In regard to your post about putting financial stuff first, yes we have to earn a living. I have a commitment to my clients as well as a need to earn a living. I have a commitment and great love for my parents. I also need to keep myself going physcially and emotionally. What this has forced me to do is cut a lot of stuff out of my life but really commit to the stuff that is most important. I don't go to my symphony subscription this year. I do make my book club. I do have weekend lunches with firends and keep in touch by phone. I am going back to the gym. I did rejoin a weight loss group. I don't ride my horse, I go see her and have a friend ride her and give her a lot of attention., and come spring I will spend at least one weekend afternoon riding.
I need ruthless discipline when I am at work. ( That is a work in progress!)
I quess what I am saying Dave, is that all the stuff you put down that you wanted to do are great, but it you didn't work at all you would probably not get to all of that. do it all but do it serially. Pick one or two personal things you want to devote time to do and be disciplined about doing it. Review quarterly. Maybe in the spring and summer gardening is more important than listening to great music.
good luck. I always enjoy your posts.
 
Mardo

First and foremost, I hope your mother is doing ok: she is clearly going through a very intensive time, and it’s a huge burden for you to carry as well.

Times like these make everything else melt into the background to reveal the foundational girders of our lives. But as you said, if we ignore the other things in our lives, they will start to remind us by dragging us down.

We are reminded by various authors from time to time to pay attention to our main categories and to make sure we don’t neglect them; otherwise we will start to suffer.

You have had this concept uncompromisingly imposed on you. In the teeth of your overwhelming urge to be with your mother all the time, you still had to pull back, take an overview, and restore the balance. It proves that balance is not a light-weight tuning exercise – it is a fundamental.
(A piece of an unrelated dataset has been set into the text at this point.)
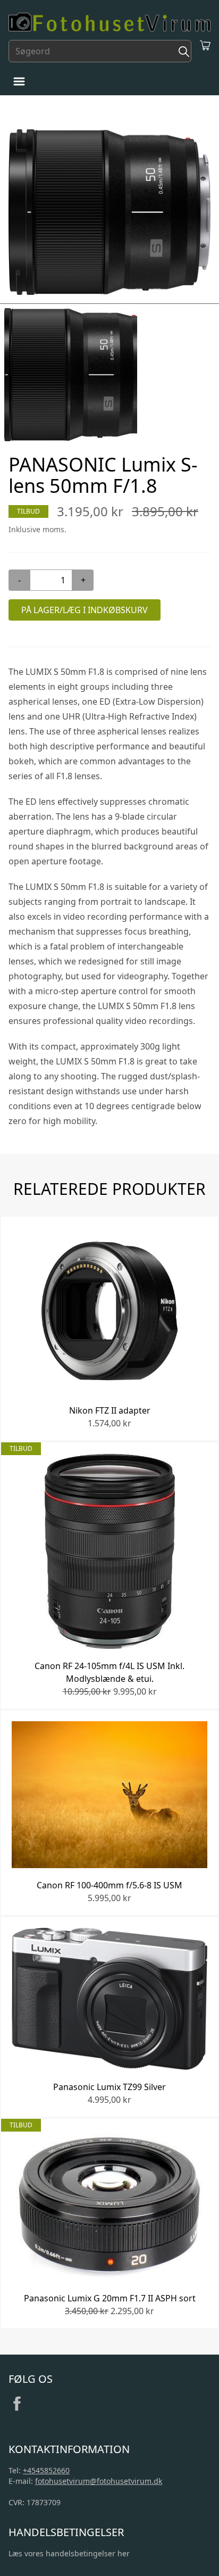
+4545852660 (46, 2470)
I am grateful that my own awareness of imbalance did not come from such an uncompromising event. My central problem was that I had actively devalued some of the things that I value most in life by measuring them in the wrong way.

In fact, since my first post, I noticed something else: not only had I mistakenly assumed that I should only follow financial projects, I had added to the problem by also assuming that everyone else on this site and in the broader world of GTD seminars thought the same way.

So, I inadvertently loaded my assumption with social proof. Therefore at the heart of my thinking there was not only a devaluing of my interests, but also an exaggerated sense that I was going to have to blaze a new and lonely path into the realm of serious personal projects. It made pursuing my own interests feel both risky and lonely.

But, when you think of what drives higher altitude decisions, they usually are not measured by profit – they are essential life questions about who we want to be and what we want the weeks and months of our lives to be like.

I guess it’s a case of keeping in touch with the true values of things in our lives, and, in GTD terms, catching these at our weekly reviews so that the appropriate actions appear on our hard landscapes.

Thanks for sharing your story Mardo.